Read source code of PovRay for inspiration. :)
You have first to make sure that you use very fast algorithms (implementing them can be a real pain, but what do you want to do and how far want you to go and how fast should it be, that's a kind of a tradeof).
some more hints from me
- don't use mailboxing techniques, in papers it is sometimes discussed that they don't scale that well with the actual architectures because of the counting overhead
- don't use BSP/Octtrees, they are relative slow.
- don't use the GPU for Raytracing, it is far too slow for advanced effects like reflection and shadows and refraction and photon-mapping and so on ( i use it only for shading, but this is my beer)
For a complete static scene kd-Trees are unbeatable and for dynamic scenes there are clever algorithms there that scale very well on a quadcore (i am not sure about the performance above).
And of course, for a realy good performance you need to use very much SSE code (with of course not too much jumps) but for not "that good" performance (im talking here about 10-15% maybe) compiler-intrinsics are enougth to implement your SSE stuff.
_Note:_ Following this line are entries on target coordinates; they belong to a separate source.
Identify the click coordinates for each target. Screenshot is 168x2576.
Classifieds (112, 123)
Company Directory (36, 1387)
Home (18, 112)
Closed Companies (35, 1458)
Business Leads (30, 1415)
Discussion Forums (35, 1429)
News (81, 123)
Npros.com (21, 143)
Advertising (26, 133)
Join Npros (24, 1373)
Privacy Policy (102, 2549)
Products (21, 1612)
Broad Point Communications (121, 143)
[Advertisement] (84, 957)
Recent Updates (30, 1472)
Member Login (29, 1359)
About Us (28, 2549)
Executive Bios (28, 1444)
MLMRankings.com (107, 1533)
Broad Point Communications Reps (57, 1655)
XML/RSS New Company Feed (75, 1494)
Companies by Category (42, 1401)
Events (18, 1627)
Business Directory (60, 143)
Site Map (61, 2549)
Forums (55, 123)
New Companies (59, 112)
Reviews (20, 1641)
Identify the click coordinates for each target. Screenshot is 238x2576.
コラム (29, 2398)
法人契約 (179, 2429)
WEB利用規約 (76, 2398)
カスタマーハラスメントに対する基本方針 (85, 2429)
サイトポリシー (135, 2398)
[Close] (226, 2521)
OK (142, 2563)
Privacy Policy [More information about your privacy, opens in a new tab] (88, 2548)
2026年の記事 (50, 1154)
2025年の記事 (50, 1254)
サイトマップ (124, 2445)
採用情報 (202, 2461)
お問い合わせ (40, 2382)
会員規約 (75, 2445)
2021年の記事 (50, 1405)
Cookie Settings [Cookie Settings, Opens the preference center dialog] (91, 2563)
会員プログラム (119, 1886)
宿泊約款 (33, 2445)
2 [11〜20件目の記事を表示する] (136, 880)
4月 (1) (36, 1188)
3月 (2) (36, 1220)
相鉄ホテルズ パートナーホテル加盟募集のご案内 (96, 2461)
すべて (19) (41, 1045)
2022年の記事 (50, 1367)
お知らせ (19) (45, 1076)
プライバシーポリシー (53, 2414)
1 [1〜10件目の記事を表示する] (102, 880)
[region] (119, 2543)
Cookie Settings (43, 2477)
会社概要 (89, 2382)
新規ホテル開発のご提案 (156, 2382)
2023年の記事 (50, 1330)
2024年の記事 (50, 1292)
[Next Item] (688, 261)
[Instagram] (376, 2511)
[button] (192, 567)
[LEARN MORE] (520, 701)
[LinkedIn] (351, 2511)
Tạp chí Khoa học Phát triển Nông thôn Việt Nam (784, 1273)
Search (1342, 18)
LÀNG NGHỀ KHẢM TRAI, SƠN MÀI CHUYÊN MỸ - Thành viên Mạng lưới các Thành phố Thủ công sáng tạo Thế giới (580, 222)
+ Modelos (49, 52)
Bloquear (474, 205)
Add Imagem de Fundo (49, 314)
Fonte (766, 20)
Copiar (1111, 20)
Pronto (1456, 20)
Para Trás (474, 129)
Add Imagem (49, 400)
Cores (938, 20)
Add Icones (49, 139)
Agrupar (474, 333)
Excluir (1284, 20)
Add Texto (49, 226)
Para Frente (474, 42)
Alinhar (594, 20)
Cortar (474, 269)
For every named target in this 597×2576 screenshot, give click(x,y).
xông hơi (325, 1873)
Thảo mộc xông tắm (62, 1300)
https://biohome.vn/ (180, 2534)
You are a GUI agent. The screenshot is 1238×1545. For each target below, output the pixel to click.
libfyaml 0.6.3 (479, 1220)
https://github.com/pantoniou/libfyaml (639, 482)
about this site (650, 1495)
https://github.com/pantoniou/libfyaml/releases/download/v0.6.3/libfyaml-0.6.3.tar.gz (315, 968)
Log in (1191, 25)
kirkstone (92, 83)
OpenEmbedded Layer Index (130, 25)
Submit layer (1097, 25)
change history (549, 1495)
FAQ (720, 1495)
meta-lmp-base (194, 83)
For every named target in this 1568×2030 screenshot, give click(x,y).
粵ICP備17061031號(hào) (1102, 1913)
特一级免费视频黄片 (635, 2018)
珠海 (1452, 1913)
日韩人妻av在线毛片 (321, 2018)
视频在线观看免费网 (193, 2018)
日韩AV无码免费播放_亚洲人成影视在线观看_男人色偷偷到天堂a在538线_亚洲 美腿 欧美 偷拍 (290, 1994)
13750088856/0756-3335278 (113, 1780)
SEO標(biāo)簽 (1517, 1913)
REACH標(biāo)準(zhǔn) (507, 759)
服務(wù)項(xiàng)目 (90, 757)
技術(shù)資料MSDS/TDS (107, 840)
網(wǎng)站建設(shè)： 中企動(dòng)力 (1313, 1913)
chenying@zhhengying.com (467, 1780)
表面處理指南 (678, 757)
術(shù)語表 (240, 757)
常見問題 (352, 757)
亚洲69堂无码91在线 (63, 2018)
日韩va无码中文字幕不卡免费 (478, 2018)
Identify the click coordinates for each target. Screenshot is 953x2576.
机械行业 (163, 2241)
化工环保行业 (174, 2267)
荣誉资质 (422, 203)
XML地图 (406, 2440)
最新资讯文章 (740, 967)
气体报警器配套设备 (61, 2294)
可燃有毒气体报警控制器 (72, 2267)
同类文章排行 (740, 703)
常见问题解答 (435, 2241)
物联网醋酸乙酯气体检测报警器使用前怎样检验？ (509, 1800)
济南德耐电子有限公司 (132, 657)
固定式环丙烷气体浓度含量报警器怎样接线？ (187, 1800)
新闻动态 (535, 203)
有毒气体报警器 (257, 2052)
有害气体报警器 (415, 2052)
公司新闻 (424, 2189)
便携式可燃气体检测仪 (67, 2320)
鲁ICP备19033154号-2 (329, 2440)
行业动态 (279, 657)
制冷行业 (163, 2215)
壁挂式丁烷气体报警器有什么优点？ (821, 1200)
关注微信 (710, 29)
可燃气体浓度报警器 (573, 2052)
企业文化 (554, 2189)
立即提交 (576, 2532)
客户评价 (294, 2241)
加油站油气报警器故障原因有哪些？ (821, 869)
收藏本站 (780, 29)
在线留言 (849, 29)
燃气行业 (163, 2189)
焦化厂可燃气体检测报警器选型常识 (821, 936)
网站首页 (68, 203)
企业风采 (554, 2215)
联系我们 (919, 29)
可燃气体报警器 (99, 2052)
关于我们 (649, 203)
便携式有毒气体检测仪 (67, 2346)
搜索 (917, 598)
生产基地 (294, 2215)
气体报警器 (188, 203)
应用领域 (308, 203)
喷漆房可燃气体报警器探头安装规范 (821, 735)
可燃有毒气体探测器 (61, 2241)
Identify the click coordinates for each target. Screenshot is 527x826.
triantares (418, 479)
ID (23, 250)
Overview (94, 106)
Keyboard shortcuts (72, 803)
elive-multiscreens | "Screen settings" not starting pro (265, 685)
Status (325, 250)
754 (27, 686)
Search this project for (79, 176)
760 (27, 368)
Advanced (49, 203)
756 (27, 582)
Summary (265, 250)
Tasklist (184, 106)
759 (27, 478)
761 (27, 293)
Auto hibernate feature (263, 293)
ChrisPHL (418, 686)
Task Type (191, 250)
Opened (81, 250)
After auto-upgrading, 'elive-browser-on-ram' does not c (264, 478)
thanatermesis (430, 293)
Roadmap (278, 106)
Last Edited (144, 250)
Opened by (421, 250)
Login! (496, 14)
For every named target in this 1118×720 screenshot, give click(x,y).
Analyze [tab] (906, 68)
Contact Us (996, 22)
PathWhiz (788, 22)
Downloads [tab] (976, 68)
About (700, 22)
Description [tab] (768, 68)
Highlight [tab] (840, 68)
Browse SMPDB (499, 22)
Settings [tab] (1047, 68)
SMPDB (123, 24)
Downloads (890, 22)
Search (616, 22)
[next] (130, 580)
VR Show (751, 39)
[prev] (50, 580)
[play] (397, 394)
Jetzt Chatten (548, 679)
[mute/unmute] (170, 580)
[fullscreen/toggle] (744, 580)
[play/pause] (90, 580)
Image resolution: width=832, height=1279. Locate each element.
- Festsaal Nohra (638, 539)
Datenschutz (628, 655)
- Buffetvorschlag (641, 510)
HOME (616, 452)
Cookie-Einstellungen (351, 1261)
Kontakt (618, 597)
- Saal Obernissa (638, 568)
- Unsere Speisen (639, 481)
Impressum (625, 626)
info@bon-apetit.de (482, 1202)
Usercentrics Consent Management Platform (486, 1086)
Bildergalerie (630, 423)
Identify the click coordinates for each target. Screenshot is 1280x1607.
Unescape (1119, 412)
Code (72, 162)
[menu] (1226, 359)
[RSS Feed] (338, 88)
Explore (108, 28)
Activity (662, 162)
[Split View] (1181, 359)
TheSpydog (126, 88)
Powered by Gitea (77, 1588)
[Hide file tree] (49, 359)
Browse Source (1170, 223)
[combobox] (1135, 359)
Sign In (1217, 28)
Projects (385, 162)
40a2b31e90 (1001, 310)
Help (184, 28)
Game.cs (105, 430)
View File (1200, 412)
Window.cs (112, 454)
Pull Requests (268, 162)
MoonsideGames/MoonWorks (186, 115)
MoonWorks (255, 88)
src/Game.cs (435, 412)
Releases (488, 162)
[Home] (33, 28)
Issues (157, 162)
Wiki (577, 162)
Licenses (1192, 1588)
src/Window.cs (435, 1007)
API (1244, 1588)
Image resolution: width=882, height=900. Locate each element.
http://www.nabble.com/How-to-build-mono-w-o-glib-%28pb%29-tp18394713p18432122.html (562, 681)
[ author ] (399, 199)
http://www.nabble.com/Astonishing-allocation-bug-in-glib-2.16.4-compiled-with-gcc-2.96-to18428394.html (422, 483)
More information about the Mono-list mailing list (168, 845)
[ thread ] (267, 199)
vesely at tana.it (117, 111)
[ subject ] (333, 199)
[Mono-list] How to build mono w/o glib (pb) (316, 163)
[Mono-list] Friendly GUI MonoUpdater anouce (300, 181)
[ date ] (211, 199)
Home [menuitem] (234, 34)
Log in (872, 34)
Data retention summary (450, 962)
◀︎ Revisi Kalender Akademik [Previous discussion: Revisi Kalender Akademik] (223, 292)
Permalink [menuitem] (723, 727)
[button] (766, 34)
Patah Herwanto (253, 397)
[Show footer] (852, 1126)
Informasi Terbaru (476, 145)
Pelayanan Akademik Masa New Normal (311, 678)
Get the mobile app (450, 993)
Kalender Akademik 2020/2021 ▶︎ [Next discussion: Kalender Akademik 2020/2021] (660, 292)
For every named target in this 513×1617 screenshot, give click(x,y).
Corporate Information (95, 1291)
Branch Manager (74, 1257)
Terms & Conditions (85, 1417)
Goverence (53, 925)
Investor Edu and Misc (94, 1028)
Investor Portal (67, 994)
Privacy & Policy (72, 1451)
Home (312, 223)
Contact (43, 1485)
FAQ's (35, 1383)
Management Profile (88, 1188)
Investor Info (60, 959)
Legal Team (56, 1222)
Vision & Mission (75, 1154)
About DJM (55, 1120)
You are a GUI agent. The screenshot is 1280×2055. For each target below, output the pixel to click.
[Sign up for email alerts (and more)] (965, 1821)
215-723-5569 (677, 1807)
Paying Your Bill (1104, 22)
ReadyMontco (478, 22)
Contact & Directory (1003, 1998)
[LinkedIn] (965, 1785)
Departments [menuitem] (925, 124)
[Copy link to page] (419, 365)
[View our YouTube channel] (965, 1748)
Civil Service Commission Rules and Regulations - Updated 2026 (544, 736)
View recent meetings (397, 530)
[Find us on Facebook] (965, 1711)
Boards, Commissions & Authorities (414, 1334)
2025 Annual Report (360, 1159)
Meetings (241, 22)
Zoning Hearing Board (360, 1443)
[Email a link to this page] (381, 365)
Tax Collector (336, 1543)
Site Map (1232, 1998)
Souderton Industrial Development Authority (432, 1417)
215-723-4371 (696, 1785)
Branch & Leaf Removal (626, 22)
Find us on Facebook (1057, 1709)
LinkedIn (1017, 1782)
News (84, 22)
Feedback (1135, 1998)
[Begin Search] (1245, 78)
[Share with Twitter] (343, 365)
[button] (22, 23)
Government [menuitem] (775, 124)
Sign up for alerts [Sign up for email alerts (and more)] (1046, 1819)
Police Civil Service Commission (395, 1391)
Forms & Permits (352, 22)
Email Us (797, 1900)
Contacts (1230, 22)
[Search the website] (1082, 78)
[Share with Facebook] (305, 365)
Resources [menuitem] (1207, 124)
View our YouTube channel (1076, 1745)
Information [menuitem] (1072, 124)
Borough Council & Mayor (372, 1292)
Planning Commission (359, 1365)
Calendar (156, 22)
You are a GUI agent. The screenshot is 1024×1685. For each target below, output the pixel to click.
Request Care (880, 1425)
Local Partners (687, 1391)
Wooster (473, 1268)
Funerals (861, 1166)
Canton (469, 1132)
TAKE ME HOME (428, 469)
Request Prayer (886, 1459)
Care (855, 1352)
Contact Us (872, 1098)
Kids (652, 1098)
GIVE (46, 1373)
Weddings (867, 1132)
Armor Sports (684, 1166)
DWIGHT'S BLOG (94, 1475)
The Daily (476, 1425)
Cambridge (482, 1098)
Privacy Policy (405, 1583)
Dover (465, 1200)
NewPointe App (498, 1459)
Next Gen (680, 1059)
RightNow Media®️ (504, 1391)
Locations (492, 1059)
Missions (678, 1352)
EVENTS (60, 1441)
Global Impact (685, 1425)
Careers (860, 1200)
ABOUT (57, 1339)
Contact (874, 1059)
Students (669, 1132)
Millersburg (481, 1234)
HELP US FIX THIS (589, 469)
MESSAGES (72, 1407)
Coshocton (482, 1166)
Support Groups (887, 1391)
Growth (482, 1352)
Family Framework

And some decent Papers about some Algorithms i was talking about:
"Fast Ray/Axis-Aligned Bounding Box - Overlap Tests using Ray Slopes"
( very fast very good paralelisizable (SSE) AABB-Ray hit test )( note, the code in the paper is not all code, just google for the title of the paper, youll find it)
http://graphics.tu-bs.de/publications/Eisemann07RS.pdf
"Ray Tracing Deformable Scenes using Dynamic Bounding Volume Hierarchies"
http://www.sci.utah.edu/~wald/Publications/2007///BVH/download//togbvh.pdf
if you know how the above algorithm works then this is a much greater algorithm:
"The Use of Precomputed Triangle Clusters for Accelerated Ray Tracing in Dynamic Scenes"
http://garanzha.com/Documents/UPTC-ART-DS-8-600dpi.pdf
I'm also using the pluecker-test to determine fast (not thaat accurate, but well, you can't have all) if i hit a polygon, works very pretty with SSE and above.
So my conclusion is that there are so many great papers out there about so much Topics that do relate to raytracing (How to build fast, efficient trees and how to shade (BRDF models) and so on and so on), it is an realy amazing and interesting field of "experimentating", but you need to have also much sparetime because it is so damn complicated but funny.
My first question is - are you trying to optimize the tracing of one single still screen,
or is this about optimizing the tracing of multiple screens in order to calculate an animation ?
Optimizing for a single shot is one thing, if you want to calculate successive frames in an animation there are lots of new things to think about / optimize.
You could
use an SAH-optimized bounding volume hierarchy...
...eventually using packet traversal,
introduce importance sampling,
access the tiles ordered by Morton code for better cache coherency, and
much more - but those were the suggestions I could immediately think of. In more words:
You can build an optimized hierarchy based on statistics in order to quickly identify candidate nodes when intersecting geometry. In your case you'll have to combine the automatic hierarchy with the modeling hierarchy, that is either constrain the build or have it eventually clone modeling information.
"Packet traversal" means you use SIMD instructions to compute 4 parallel scalars, each of an own ray for traversing the hierarchy (which is typically the hot spot) in order to squeeze the most performance out of the hardware.
You can perform some per-ray-statistics in order to control the sampling rate (number of secondary rays shot) based on the contribution to the resulting pixel color.
Using an area curve on the tile allows you to decrease the average space distance between the pixels and thus the probability that your performance benefits from cache hits.